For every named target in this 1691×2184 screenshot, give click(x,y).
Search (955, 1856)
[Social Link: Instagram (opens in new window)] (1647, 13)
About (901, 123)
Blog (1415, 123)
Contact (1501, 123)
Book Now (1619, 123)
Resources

☆ ☆ ☆ ☆

** TASK DESCRIPTION **
Each line above is to be restated exactly.

** FINISHED EXERCISE **
For every named target in this 1691×2184 screenshot, give click(x,y).
Search (955, 1856)
[Social Link: Instagram (opens in new window)] (1647, 13)
About (901, 123)
Blog (1415, 123)
Contact (1501, 123)
Book Now (1619, 123)
Resources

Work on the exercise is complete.